----- LISTED RECORDS -----

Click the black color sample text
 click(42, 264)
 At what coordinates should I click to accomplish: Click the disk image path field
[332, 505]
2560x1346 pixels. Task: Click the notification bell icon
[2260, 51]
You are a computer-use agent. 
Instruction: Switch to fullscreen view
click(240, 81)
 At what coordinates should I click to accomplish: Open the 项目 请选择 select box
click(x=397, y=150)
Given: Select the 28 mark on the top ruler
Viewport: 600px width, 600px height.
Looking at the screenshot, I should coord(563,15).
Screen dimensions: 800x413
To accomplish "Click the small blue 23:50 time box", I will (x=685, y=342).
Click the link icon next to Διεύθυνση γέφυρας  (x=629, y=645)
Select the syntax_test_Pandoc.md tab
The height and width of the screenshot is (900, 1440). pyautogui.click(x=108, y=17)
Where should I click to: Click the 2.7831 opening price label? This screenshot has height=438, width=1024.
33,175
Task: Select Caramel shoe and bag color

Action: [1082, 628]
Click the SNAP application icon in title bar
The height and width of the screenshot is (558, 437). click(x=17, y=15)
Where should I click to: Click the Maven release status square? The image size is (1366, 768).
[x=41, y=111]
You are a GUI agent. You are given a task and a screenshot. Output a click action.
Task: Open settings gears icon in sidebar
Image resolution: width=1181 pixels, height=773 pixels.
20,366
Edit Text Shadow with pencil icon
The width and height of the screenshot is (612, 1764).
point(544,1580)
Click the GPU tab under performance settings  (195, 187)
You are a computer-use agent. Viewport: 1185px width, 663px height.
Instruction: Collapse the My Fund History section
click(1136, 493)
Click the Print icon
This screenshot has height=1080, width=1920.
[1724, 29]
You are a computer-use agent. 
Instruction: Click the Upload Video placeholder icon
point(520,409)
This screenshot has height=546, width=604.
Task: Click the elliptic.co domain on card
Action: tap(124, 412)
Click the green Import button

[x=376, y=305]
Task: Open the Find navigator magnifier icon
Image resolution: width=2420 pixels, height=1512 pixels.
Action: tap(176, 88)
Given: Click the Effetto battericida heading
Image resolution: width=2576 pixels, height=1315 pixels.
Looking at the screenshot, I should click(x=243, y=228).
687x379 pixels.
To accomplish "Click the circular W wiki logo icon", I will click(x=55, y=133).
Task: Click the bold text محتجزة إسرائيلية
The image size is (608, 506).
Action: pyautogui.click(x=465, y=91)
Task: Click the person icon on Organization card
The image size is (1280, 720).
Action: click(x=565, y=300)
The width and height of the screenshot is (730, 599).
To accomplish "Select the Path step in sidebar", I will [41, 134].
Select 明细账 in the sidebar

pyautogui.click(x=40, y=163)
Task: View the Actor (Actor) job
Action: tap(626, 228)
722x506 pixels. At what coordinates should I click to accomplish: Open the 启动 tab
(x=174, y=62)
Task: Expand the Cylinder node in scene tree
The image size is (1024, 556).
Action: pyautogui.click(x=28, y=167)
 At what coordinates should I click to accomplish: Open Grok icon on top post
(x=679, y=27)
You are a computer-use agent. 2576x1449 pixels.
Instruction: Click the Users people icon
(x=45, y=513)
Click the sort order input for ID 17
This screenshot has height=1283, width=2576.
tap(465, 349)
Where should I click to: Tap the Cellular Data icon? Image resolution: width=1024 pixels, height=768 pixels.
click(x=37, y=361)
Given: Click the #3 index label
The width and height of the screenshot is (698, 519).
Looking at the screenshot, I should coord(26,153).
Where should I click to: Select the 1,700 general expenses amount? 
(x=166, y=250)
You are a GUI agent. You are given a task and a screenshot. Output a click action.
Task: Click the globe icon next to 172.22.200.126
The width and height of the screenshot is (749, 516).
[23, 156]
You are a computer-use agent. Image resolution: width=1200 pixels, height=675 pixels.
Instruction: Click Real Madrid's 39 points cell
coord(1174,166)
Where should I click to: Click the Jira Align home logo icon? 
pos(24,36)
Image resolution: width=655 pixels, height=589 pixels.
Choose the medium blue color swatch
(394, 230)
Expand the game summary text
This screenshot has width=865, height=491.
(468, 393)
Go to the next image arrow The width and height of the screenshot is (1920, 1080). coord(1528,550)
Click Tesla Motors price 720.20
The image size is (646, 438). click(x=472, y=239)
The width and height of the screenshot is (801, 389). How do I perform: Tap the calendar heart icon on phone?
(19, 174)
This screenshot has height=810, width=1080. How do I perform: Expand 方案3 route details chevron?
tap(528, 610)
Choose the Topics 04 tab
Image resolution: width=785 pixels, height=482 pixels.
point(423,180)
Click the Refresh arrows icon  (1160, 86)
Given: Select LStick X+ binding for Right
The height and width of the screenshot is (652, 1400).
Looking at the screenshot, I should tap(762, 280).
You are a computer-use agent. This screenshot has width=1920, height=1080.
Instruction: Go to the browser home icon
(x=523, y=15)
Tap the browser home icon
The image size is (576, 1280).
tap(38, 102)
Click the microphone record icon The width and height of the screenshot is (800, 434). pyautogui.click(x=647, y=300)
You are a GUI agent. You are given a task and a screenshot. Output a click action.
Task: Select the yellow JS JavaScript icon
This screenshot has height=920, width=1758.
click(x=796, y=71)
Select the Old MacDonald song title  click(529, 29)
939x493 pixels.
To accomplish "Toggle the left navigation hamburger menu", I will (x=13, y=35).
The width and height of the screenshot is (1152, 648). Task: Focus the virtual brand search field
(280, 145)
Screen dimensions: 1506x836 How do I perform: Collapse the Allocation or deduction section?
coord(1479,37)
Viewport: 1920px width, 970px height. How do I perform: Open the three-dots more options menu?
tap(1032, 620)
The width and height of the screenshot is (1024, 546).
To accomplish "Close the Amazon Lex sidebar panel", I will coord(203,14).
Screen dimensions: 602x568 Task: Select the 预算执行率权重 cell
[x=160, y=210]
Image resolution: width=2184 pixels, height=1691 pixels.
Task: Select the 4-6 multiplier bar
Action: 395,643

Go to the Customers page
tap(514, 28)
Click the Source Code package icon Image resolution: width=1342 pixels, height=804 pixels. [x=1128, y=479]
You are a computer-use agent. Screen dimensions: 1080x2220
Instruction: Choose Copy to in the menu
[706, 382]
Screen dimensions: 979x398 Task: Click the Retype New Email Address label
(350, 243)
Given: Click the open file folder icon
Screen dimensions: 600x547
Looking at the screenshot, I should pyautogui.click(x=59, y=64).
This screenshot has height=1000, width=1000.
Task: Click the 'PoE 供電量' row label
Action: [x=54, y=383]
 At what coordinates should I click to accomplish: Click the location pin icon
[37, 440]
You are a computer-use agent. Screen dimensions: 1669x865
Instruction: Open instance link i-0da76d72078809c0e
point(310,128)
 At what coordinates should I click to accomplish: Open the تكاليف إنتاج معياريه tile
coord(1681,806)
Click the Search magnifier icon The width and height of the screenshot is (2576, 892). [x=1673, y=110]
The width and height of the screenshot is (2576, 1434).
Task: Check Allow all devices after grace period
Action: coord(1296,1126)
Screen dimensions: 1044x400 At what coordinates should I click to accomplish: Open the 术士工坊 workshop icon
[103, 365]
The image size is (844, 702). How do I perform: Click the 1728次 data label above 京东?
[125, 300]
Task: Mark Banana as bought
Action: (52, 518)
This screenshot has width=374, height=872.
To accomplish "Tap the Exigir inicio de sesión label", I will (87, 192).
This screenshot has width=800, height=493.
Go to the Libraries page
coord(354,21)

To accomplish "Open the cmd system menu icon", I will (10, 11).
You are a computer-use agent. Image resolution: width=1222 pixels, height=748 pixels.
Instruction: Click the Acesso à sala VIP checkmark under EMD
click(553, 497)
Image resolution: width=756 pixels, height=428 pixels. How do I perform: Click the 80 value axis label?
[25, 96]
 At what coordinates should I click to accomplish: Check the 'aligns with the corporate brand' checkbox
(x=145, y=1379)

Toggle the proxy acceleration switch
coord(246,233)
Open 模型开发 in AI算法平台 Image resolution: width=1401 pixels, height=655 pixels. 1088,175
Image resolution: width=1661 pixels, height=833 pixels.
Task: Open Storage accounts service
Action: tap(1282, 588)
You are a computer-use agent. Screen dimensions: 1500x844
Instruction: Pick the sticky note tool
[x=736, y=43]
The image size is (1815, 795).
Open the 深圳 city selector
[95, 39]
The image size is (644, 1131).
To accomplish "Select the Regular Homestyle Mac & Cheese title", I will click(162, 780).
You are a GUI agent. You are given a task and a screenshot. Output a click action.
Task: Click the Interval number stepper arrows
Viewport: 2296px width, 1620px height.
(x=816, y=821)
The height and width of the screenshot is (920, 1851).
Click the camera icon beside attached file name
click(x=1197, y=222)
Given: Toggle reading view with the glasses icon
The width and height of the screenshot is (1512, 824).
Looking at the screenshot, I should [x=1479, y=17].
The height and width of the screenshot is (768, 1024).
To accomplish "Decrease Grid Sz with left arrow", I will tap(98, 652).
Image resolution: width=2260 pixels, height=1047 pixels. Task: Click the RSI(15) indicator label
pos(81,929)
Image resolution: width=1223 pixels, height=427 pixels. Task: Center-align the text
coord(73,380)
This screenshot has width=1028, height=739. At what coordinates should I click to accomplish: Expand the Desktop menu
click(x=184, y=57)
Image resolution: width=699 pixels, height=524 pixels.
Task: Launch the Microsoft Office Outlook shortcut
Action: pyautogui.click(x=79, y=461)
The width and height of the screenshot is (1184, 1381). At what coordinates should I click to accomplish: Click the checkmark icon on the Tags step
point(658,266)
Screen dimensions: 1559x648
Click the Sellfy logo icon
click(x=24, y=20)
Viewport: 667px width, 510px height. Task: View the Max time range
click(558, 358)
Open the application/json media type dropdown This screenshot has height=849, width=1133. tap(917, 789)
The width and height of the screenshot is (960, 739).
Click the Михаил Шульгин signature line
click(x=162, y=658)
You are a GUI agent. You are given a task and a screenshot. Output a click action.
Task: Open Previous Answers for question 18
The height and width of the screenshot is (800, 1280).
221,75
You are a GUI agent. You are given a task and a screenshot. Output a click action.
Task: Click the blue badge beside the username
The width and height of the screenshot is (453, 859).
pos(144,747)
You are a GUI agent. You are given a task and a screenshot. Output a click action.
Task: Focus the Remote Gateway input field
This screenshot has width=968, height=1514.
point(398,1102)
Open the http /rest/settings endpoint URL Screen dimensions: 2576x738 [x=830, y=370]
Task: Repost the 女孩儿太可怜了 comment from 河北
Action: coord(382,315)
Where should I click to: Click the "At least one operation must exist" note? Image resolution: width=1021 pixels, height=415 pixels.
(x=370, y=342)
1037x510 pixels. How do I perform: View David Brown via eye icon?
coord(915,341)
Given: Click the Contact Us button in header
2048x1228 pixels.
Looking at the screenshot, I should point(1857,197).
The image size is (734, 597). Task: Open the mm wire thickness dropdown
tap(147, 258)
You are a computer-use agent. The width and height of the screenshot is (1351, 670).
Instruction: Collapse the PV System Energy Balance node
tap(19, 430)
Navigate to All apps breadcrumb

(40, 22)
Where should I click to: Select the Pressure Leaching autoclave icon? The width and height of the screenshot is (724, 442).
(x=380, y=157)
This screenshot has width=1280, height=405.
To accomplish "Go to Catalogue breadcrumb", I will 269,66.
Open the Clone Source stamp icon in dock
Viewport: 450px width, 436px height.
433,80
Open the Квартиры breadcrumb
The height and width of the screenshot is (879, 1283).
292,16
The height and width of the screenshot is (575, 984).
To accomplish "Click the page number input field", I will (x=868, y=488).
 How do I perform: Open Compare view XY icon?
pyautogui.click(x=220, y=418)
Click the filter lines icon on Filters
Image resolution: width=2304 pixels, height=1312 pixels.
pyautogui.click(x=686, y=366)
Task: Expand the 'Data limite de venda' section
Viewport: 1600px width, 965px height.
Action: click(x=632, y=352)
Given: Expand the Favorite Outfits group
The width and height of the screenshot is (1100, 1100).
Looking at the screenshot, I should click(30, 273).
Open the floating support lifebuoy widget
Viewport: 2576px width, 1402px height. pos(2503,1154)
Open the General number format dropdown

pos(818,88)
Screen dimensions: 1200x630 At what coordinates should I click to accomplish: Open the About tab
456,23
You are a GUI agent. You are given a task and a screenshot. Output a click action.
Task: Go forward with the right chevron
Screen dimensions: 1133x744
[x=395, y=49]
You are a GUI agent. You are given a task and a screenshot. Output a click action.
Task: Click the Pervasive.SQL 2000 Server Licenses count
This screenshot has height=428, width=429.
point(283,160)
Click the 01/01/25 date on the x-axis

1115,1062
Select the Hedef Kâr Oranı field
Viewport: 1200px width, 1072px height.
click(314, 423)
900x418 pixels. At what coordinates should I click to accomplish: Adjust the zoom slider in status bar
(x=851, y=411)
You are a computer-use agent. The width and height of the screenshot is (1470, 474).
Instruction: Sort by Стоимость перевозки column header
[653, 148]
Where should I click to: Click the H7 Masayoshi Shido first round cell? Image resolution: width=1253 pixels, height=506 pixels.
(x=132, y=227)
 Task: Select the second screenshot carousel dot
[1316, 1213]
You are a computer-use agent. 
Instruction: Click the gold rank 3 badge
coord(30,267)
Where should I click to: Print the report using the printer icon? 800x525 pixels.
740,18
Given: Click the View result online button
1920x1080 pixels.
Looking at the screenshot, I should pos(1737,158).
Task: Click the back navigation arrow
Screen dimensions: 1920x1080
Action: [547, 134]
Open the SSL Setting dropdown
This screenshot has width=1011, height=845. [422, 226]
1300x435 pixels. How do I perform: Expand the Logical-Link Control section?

-----

Copy out the data again, beginning with its very first line and continuing through the line that contains "click(x=397, y=150)", including that line.

Click the black color sample text
 click(42, 264)
 At what coordinates should I click to accomplish: Click the disk image path field
[332, 505]
2560x1346 pixels. Task: Click the notification bell icon
[2260, 51]
You are a computer-use agent. 
Instruction: Switch to fullscreen view
click(240, 81)
 At what coordinates should I click to accomplish: Open the 项目 请选择 select box
click(x=397, y=150)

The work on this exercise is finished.